Mobilya, halı, demir işleri, tekstil ve diğer ürünleri üreten iki binden fazla fabrikaya ev sahipliği yapan bölge, aynı zamanda Erdoğan'ın iktidardaki ilk on yılında yaşanan ekonomik patlamanın sembolü haline gelen bir sanayi merkezi. Bölgenin Anadolu Kaplanları olarak bilinen iş dünyası liderleri, 2000'li yılların başındaki yükselişi sırasında AKP'nin finansmanına yardımcı oldu.
Kökleri Karadeniz'in doğu kıyılarına dayanan bir ailenin çocuğu olarak İstanbul'un bir mahallesinde doğan Erdoğan, ilk olarak İstanbul'un işçi sınıfı mahallelerine su getiren ve sokakları çöp dağlarından temizleyen genç bir belediye başkanı olarak iktidara geldi. İslamcı imalar içeren bir şiir okuduğu için kısa bir süre hapiste kaldıktan sonra 2002'deki seçimlerde başbakanlığa yükseldi ve Türkiye'nin dindar seçmenlerini destekleyerek ekonominin büyümesine ve Türkiye'nin küresel hedefleri olan bir güce dönüşmesine yardımcı olan devasa altyapı projelerine yatırımı artırdı. Şimdi ise, yükselen enflasyon ve değer kaybeden para birimi ülke ekonomisini sarsarak hem vatandaşların hem de işletmelerin üzerinde stres yaratıyor.

(Kaydedilen veriler)
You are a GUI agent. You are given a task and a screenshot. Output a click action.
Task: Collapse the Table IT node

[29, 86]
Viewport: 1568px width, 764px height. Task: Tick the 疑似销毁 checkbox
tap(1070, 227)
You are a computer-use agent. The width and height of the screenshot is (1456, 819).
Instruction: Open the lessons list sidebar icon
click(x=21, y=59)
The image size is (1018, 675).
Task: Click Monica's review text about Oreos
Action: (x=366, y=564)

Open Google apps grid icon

Yapılacak görevler –
(a) Metin bölümünden "Kökleri Karadeniz'in doğu" ifadesinden "üzerinde stres yaratıyor." ifadesine kadar olan kısmı olduğu gibi çıkarın.
(b) Metin bölümüne göre şu soruları yanıtlayın:
(i) Bölgede kaç fabrika bulunuyor?
(ii) Bölgenin iş dünyası liderleri hangi adla biliniyor?
(iii) Erdoğan hangi yıldaki seçimlerde başbakanlığa yükseldi?

Görev sonuçları –
(a)
Kökleri Karadeniz'in doğu kıyılarına dayanan bir ailenin çocuğu olarak İstanbul'un bir mahallesinde doğan Erdoğan, ilk olarak İstanbul'un işçi sınıfı mahallelerine su getiren ve sokakları çöp dağlarından temizleyen genç bir belediye başkanı olarak iktidara geldi. İslamcı imalar içeren bir şiir okuduğu için kısa bir süre hapiste kaldıktan sonra 2002'deki seçimlerde başbakanlığa yükseldi ve Türkiye'nin dindar seçmenlerini destekleyerek ekonominin büyümesine ve Türkiye'nin küresel hedefleri olan bir güce dönüşmesine yardımcı olan devasa altyapı projelerine yatırımı artırdı. Şimdi ise, yükselen enflasyon ve değer kaybeden para birimi ülke ekonomisini sarsarak hem vatandaşların hem de işletmelerin üzerinde stres yaratıyor.

(b)
(i) İki binden fazla.
(ii) Anadolu Kaplanları.
(iii) 2002.